**Your instructions:**
A complete copy of the entries, exactly as written, is the expected result.

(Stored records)

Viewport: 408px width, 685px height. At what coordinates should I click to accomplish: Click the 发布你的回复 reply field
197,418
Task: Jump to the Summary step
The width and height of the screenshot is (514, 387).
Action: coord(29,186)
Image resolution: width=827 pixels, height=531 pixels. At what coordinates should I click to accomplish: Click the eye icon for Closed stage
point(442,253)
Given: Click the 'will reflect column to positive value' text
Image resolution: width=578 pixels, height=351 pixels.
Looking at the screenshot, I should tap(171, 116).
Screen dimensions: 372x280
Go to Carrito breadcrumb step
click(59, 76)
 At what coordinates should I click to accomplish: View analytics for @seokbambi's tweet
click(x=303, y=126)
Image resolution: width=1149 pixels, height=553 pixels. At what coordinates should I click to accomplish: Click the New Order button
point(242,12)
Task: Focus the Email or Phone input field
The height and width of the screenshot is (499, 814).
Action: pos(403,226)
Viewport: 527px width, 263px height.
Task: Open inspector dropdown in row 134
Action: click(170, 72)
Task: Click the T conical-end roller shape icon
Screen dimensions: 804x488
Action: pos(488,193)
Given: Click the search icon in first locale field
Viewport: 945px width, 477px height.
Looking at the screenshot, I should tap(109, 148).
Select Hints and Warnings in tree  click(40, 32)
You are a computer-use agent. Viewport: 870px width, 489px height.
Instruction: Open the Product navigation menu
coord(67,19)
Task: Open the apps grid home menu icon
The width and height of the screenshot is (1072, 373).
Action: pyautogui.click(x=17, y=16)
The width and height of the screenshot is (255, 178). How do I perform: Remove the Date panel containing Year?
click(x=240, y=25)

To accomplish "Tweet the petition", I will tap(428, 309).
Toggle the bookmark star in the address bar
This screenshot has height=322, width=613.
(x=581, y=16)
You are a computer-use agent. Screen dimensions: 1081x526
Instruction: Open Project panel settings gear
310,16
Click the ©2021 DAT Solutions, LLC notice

**Answer box:**
Viewport: 408px width, 685px height. At what coordinates should I click to accomplish: Click the 发布你的回复 reply field
197,418
Task: Jump to the Summary step
The width and height of the screenshot is (514, 387).
Action: coord(29,186)
Image resolution: width=827 pixels, height=531 pixels. At what coordinates should I click to accomplish: Click the eye icon for Closed stage
point(442,253)
Given: Click the 'will reflect column to positive value' text
Image resolution: width=578 pixels, height=351 pixels.
Looking at the screenshot, I should tap(171, 116).
Screen dimensions: 372x280
Go to Carrito breadcrumb step
click(59, 76)
 At what coordinates should I click to accomplish: View analytics for @seokbambi's tweet
click(x=303, y=126)
Image resolution: width=1149 pixels, height=553 pixels. At what coordinates should I click to accomplish: Click the New Order button
point(242,12)
Task: Focus the Email or Phone input field
The height and width of the screenshot is (499, 814).
Action: pos(403,226)
Viewport: 527px width, 263px height.
Task: Open inspector dropdown in row 134
Action: click(170, 72)
Task: Click the T conical-end roller shape icon
Screen dimensions: 804x488
Action: pos(488,193)
Given: Click the search icon in first locale field
Viewport: 945px width, 477px height.
Looking at the screenshot, I should tap(109, 148).
Select Hints and Warnings in tree  click(40, 32)
You are a computer-use agent. Viewport: 870px width, 489px height.
Instruction: Open the Product navigation menu
coord(67,19)
Task: Open the apps grid home menu icon
The width and height of the screenshot is (1072, 373).
Action: pyautogui.click(x=17, y=16)
The width and height of the screenshot is (255, 178). How do I perform: Remove the Date panel containing Year?
click(x=240, y=25)

To accomplish "Tweet the petition", I will tap(428, 309).
Toggle the bookmark star in the address bar
This screenshot has height=322, width=613.
(x=581, y=16)
You are a computer-use agent. Screen dimensions: 1081x526
Instruction: Open Project panel settings gear
310,16
Click the ©2021 DAT Solutions, LLC notice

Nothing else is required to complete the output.